→ **Your instructions**: Please give again, word for word, the line that contains "The image size is (1456, 839)." and every line after it to the end of the data, with no other lines.
____
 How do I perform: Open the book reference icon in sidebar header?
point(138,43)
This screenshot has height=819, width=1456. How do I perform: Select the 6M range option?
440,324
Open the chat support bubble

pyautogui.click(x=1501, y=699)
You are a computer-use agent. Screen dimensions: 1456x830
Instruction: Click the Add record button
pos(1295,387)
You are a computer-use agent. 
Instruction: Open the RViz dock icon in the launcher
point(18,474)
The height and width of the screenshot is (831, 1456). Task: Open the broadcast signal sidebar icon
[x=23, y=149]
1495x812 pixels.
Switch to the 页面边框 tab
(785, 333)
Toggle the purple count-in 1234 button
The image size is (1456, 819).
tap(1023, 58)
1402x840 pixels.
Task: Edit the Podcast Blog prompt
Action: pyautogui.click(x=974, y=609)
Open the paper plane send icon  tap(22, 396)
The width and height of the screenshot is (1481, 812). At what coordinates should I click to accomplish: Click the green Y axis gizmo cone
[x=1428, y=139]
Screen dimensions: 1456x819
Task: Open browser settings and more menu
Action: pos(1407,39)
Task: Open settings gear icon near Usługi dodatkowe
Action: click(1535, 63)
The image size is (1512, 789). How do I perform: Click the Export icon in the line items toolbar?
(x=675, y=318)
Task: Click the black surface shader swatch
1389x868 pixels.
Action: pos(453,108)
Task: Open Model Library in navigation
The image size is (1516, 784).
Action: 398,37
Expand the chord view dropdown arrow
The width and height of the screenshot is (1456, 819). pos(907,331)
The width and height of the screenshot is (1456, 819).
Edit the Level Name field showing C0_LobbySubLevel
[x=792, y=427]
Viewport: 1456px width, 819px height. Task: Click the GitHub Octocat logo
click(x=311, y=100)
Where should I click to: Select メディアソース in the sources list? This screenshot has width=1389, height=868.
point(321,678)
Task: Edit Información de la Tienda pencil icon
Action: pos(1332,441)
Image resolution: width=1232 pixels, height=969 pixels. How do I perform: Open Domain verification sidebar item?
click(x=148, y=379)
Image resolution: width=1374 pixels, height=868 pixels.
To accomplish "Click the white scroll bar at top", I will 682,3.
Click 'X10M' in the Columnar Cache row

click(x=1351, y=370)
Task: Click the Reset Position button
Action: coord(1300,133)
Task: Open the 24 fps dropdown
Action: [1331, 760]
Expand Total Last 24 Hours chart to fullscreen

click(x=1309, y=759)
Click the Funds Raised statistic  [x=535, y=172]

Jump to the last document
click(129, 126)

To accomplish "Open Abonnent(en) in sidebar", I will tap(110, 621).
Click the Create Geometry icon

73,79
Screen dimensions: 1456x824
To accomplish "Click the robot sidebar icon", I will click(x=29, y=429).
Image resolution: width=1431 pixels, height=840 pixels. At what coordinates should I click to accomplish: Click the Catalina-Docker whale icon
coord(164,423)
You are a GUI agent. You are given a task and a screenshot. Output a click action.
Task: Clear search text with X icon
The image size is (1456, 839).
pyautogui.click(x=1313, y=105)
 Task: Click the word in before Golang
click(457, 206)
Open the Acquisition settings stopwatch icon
____
→ **Answer**:
The image size is (1456, 839).
pyautogui.click(x=1313, y=105)
 Task: Click the word in before Golang
click(457, 206)
Open the Acquisition settings stopwatch icon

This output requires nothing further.